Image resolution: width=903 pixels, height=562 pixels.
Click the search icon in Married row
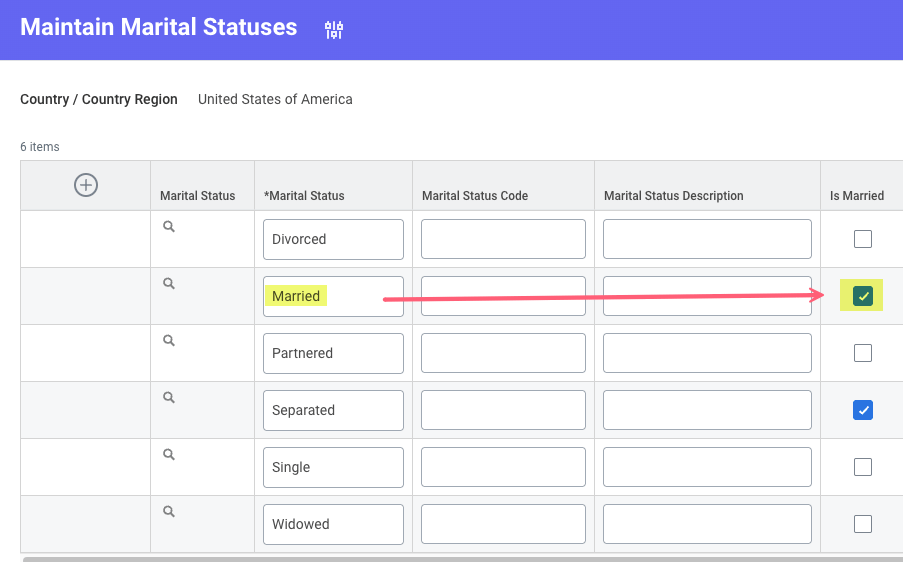[x=169, y=284]
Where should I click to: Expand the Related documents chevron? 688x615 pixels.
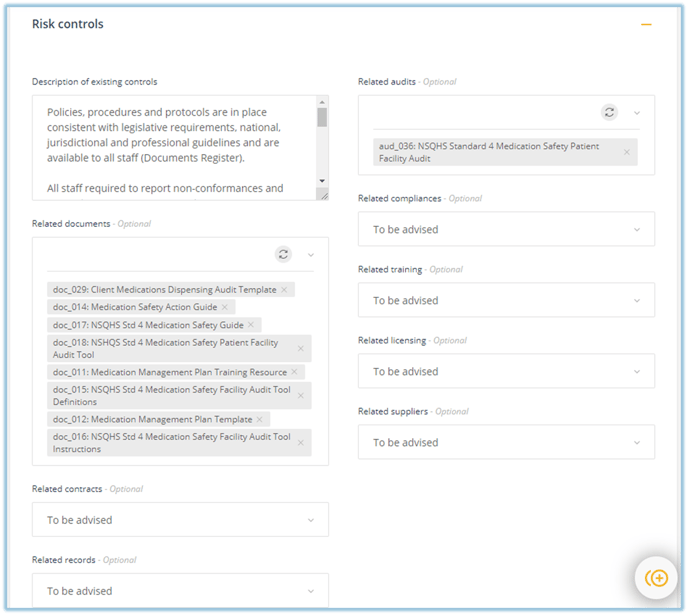click(x=311, y=255)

__Directions for this task__. It would help to have the listing above repeated exactly, with all images removed.

__Worked solution__.
Image resolution: width=903 pixels, height=562 pixels.
Click the search icon in Married row
[x=169, y=284]
Where should I click to: Expand the Related documents chevron? 688x615 pixels.
click(x=311, y=255)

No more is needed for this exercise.